Petrichor (2007) [7']

Presentation History
- Premiere: Kenneth Long, neoPhonia New Music Ensemble, Atlanta, GA, 10/9/07
- "Signals of the Vitruvian Man" (tape-only). Belfast, UK 2/29/08
- Tadej Kenig, Ljubljana, Slovenia, 10/27/08
- Tadej Kenig, Lugano, Switzerland, 11/3/08
- Tadej Kenig, Basel, Switzerland, 11/5/08
- Asuka Yamamato, New York City Electroacoustic Music Festival, New York City, 4/4/09
- Tadej Kenig, sound festival, Aberdeen, UK 11/11/09
- Wayne Thomas, University of Huddersfield (UK), 1/31/13

Petrichor is a term coined by researchers I.J. Bear and R.G. Thomas that describes the pleasant fragrance of rain. The fragrance is actually a combination of various chemical compounds collected on rocks and soil, so the term combines the Greek words "petros" (stone) and "ichor" (the blood of the gods in Greek mythology).

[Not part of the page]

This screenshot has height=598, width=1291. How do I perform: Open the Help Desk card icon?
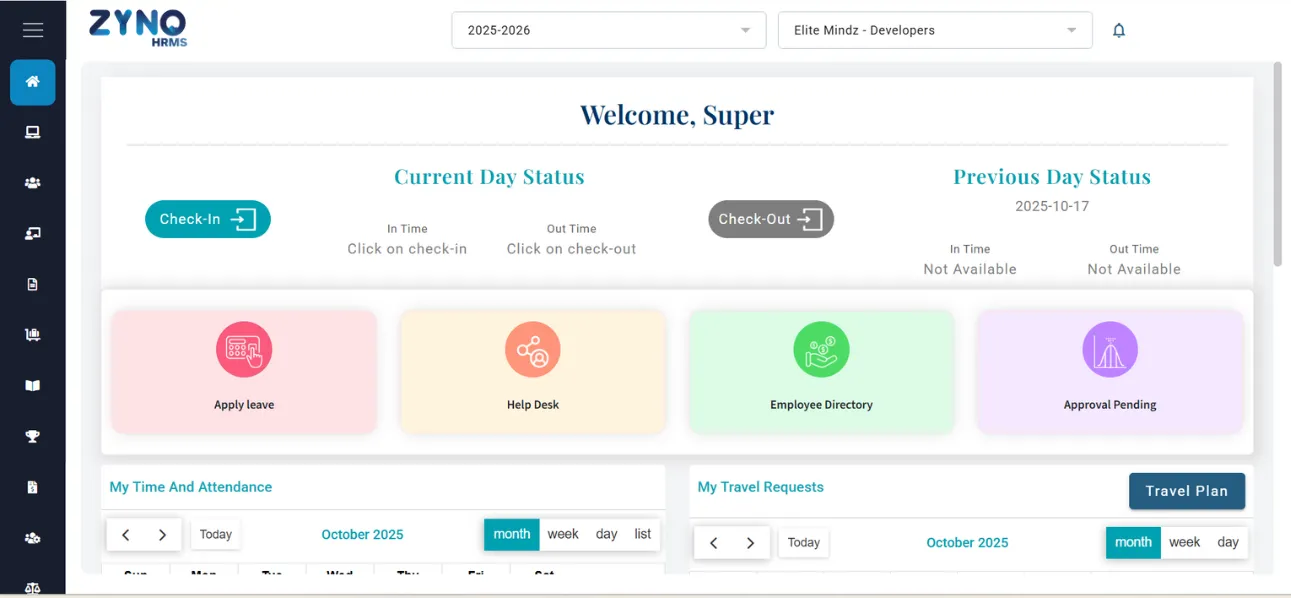[x=532, y=349]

This piece depicts a rainy summer afternoon, beginning with a thunderstorm and followed by a more subdued rainshower.

Recording: Tadej Kenig, clarinet

This work also exists in a version for tape alone (mp3) and an extended version for installation.

Further info:
I wrote Petrichor the summer after I graduated with my Master's from Georgia State, before embarking on my next one at Queen's University Belfast. I tried to capture my impression of a rainy summer afternoon in Georgia. At the same time, I still used twelve-tone techniques; the first half is a fairly linear use of the set, while the second half projects chords derived from this set for longer periods of time. This and Parallel Lives, written the same summer, are the last pieces where I used twelve-tone technique in a systematic way.

The sounds in this piece were created in Csound. The sound source is a recording of rain, which is at times chopped up and granulated, and run through resonant filters throughout. I used the algorithmic utility nGen to generate some of the rhythms of the more chime-like parts in the second half, while all of the rhythms in the first half were composed by hand first.